YOUR TASK — Edit the lines starting at the one containing "Where should I click to: Click the Save" and ending at the end of the records: replace "tab" with "pane" and reproduce only those lines, otherwise unchanged.

DATASET EXTRACT —
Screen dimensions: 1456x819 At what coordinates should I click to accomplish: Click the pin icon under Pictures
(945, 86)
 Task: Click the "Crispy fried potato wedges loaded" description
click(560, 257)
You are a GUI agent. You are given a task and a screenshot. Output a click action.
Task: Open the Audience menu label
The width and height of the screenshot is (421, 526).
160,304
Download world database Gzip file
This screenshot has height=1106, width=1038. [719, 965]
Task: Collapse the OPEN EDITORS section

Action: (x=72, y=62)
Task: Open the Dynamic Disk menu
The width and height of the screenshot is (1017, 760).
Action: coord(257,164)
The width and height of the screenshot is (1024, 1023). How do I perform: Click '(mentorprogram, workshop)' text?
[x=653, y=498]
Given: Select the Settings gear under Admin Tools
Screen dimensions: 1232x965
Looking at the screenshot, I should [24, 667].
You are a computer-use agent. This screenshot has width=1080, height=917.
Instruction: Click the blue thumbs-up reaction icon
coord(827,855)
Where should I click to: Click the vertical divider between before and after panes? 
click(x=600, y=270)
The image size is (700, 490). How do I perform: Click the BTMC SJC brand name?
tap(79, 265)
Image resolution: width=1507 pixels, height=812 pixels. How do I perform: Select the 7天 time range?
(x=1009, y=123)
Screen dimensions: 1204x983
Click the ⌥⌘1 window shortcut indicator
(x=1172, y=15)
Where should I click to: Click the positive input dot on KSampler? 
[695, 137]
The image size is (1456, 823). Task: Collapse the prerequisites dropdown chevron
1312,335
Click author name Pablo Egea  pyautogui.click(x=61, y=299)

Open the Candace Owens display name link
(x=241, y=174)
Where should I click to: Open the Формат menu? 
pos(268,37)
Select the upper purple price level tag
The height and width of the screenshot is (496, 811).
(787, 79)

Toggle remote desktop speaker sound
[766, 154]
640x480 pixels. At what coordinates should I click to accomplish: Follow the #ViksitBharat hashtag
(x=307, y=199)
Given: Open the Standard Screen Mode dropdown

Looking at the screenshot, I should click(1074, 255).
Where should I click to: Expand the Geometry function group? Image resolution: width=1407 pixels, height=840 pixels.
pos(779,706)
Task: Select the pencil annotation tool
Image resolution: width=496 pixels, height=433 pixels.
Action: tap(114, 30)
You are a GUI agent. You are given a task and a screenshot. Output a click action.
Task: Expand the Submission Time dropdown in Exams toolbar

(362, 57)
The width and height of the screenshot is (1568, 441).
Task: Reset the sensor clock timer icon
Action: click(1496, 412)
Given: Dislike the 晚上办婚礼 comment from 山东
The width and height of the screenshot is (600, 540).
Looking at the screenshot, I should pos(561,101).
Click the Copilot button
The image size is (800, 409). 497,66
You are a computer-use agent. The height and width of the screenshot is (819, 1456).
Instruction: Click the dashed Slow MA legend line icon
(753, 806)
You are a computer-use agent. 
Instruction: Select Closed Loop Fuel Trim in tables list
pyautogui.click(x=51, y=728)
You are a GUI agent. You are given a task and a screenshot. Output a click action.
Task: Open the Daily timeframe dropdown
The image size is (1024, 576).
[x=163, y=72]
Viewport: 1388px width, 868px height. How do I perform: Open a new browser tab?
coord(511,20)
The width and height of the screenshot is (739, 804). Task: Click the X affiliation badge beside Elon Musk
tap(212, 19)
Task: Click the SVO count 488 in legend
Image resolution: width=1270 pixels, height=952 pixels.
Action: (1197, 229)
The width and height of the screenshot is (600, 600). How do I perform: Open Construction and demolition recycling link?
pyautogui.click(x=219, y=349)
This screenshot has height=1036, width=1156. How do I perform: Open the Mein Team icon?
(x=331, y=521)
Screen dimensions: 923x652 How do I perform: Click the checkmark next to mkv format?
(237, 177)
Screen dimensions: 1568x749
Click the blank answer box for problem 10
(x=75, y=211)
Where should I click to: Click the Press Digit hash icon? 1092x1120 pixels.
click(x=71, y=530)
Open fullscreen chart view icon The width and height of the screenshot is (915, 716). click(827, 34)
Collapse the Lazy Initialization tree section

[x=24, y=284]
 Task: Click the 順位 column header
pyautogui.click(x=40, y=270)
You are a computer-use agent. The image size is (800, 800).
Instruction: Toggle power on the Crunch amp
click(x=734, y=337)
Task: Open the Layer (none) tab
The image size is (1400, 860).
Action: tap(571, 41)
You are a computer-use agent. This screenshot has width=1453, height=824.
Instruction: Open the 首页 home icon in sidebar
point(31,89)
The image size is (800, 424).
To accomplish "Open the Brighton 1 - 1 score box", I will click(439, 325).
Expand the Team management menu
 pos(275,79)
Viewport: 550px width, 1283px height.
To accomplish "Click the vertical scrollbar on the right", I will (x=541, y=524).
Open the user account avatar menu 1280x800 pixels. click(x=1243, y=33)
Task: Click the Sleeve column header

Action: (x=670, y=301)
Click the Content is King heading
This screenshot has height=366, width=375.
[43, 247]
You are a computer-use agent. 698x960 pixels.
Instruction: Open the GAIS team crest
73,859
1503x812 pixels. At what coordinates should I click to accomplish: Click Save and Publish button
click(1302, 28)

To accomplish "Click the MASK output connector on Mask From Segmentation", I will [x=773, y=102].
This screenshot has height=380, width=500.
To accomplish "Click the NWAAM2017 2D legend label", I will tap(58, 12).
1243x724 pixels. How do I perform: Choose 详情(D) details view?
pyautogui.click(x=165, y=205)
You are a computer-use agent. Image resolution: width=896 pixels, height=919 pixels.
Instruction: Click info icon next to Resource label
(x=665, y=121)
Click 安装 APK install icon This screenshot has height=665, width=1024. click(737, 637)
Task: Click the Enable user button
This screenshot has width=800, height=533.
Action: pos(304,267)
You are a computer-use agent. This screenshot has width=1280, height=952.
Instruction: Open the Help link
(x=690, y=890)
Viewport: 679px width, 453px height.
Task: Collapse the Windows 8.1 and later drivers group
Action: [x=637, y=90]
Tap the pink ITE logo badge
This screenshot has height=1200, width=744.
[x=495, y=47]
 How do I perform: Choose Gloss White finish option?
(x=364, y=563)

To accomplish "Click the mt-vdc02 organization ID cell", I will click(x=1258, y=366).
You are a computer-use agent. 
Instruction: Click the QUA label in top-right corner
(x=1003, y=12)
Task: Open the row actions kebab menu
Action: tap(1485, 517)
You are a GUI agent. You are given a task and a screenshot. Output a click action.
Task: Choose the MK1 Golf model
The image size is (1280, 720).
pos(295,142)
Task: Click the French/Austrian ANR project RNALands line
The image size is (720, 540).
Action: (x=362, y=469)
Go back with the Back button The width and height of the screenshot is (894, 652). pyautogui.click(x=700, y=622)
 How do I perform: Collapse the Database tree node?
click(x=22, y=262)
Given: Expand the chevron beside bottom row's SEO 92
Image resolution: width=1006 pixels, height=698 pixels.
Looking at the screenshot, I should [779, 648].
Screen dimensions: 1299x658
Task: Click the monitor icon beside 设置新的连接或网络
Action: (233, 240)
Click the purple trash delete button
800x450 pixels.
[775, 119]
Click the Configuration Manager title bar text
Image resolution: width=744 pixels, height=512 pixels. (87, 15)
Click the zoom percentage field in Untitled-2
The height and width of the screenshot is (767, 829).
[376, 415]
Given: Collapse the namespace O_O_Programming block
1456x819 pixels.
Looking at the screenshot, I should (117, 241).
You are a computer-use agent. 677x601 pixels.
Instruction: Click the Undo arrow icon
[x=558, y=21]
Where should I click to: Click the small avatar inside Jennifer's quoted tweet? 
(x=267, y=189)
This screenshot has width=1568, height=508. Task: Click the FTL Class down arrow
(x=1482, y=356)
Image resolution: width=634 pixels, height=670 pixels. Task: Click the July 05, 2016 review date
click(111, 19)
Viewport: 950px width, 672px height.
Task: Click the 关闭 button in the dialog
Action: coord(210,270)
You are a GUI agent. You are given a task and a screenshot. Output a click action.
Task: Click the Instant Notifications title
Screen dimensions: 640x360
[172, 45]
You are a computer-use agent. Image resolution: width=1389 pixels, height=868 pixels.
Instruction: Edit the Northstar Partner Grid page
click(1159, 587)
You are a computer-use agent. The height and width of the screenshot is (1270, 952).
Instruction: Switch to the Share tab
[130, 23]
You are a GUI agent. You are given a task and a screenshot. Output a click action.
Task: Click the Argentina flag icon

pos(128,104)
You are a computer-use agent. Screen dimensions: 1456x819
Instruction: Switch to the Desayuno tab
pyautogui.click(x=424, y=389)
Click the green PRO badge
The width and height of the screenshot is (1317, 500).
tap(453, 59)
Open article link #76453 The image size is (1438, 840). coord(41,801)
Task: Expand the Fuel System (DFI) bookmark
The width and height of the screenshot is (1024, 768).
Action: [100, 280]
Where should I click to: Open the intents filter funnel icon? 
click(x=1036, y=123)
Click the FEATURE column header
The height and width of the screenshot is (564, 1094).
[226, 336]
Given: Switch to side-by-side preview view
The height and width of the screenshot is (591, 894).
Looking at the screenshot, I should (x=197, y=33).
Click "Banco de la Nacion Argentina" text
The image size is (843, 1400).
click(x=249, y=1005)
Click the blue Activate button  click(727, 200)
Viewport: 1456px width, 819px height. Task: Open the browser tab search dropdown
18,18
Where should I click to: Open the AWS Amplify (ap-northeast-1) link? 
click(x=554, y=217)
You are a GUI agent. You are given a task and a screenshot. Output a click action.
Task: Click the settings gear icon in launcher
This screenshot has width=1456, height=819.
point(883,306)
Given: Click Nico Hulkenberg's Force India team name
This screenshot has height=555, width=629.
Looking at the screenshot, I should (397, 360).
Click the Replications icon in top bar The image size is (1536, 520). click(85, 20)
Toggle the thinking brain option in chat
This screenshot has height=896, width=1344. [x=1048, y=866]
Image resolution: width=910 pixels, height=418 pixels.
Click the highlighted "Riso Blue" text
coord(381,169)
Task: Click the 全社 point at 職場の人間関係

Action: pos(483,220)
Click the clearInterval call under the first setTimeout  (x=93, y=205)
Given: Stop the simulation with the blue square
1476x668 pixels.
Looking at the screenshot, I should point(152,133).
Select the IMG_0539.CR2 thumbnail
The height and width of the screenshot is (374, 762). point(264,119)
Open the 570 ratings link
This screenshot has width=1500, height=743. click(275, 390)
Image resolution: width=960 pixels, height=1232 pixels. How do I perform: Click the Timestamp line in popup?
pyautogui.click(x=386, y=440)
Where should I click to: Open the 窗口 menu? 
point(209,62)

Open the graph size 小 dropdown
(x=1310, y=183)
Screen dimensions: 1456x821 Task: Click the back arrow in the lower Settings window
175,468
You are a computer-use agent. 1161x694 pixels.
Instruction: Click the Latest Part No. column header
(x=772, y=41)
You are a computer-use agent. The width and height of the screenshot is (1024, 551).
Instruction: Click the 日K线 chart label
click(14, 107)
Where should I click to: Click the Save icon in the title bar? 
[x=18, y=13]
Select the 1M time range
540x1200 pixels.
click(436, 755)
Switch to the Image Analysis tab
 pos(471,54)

EXERCISE RESULT —
Where should I click to: Click the Save icon in the title bar? 
[x=18, y=13]
Select the 1M time range
540x1200 pixels.
click(436, 755)
Switch to the Image Analysis pane
 pos(471,54)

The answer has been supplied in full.